Stalled nuclear negotiations to result in bleak outlook for inter-Korean projects: experts

By Jung Min-kyung
  • Published : Nov 13, 2018 - 17:59
  • Updated : Nov 13, 2018 - 17:59

With what seems like stalled nuclear negotiations between Washington and Pyongyang and signs of possible discord between Seoul and Washington on North Korea issues, experts forecast a cloudy outlook for inter-Korean cooperation projects.

On Monday, the two Koreas held a second meeting of their joint roads research group for the modernization of cross-border roads, but failed to produce noteworthy results, such as dates for joint surveys of their roads. 

Unification Minister Cho Myoung-gyon (Yonhap)

A project to modernize and reconnect cross-border railways has also been struggling to make dramatic progress. The process has been halted since August, after the US-led United Nations Command declined the Seoul government’s proposal to test-run a train across the border.

Last month, the South and North agreed to carry out a joint survey of the railway that runs along the west coast of the Korean Peninsula, known as Gyeongui Line, by late October that has yet to materialize.

A planned performance by a North Korean art troupe also did not take place in October, with the Ministry of Unification recently admitting the North has been mum on the matter.

With international sanctions continuing to stand in the way of inter-Korean cooperation, coupled with growing skepticism among US lawmakers and the public of North Korea’s willingness to denuclearize, experts said it the stall in nuclear talks are likely to create further stumbling blocks.

“The Center for Strategic and International Studies report identifying at least 13 out of an estimated 20 undeclared missile operating bases inside North Korea, is prompting doubts within the US about North Korea’s willingness to denuclearize, and with the Democrats seizing control of the lower of the US Congress in midterm elections there is expected to be a stall in nuclear talks,” Cho Han-bum at the Korea Institute for National Unification said. Cho explained that the Democrats would want to expand Washington’s North Korea agenda, including human rights issues, thus prompting a further delay in the denuclearization timeline.

“The recent launch of the joint working group between Seoul and Washington is part of the US’ intentions to keep a close eye on progress in inter-Korean ties, which means it won’t speed up the timeline of implementation of inter-Korean projects,” he added.

Seoul and Washington have recently had a flurry of diplomatic coordination talks amid reports they may remain at odds over the fast pace of inter-Korean engagement at a time when the communist state has yet to take tangible denuclearization steps, such as a full declaration of its nuclear inventory.

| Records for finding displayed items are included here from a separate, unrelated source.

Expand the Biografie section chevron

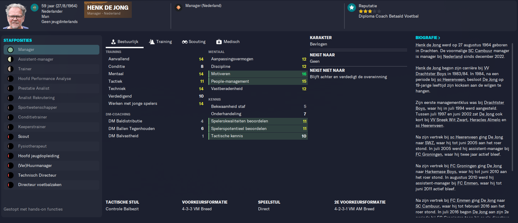(x=439, y=38)
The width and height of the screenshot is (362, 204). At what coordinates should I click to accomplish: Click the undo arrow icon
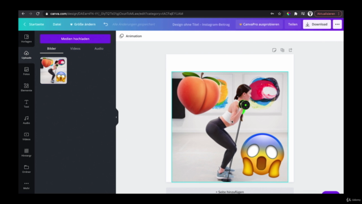(x=106, y=24)
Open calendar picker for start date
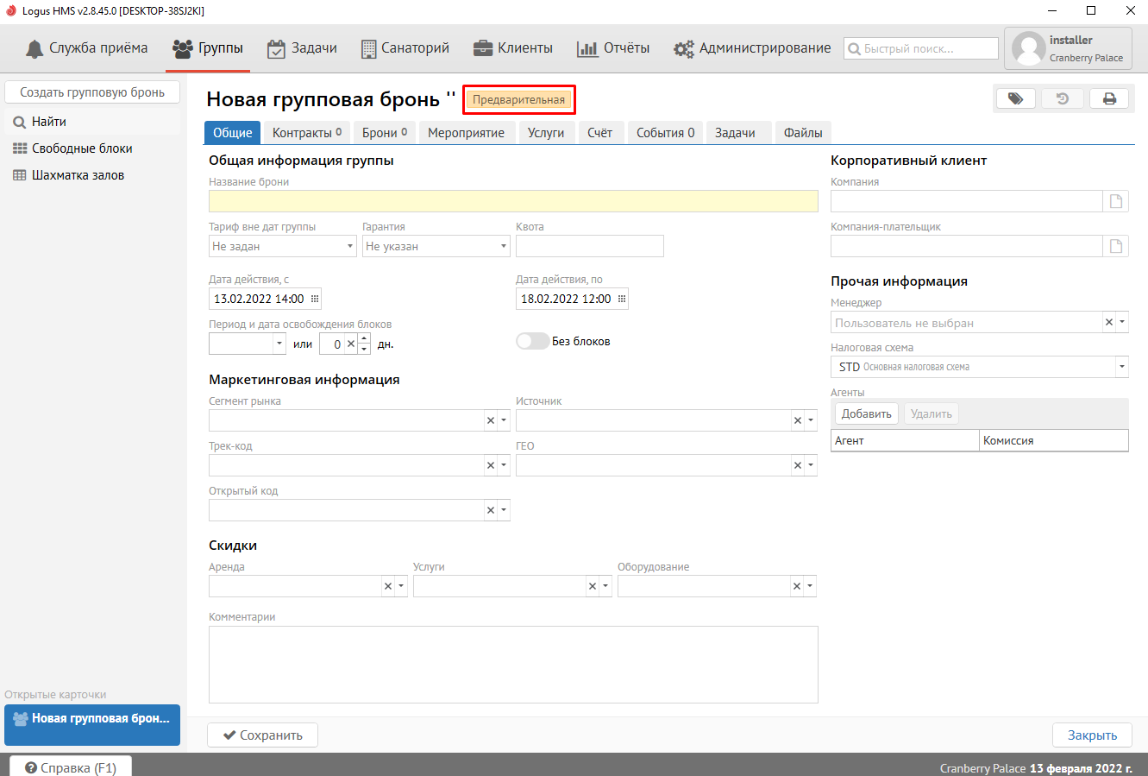The image size is (1148, 776). tap(315, 299)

The growing skepticism in the US is expected to create obstacles for Unification Minister Cho Myoung-gyon, who embarked on a trip to the US on Tuesday to meet with US officials and lawmakers to discuss issues surrounding the North’s denuclearization and inter-Korean relations. He is expected to meet US Secretary of State Mike Pompeo and Rep. Ed Royce (R-California), chairman of the House Foreign Affairs Committee, during his visit.

“This is a meaningful trip that comes at a very important time,” Cho told reporters before boarding a plane bound for the US at Incheon Airport.

“In Washington and New York, I will meet government and parliamentary officials, and many other experts to discuss the denuclearization of the Korean Peninsula and the establishment of peace,” he added.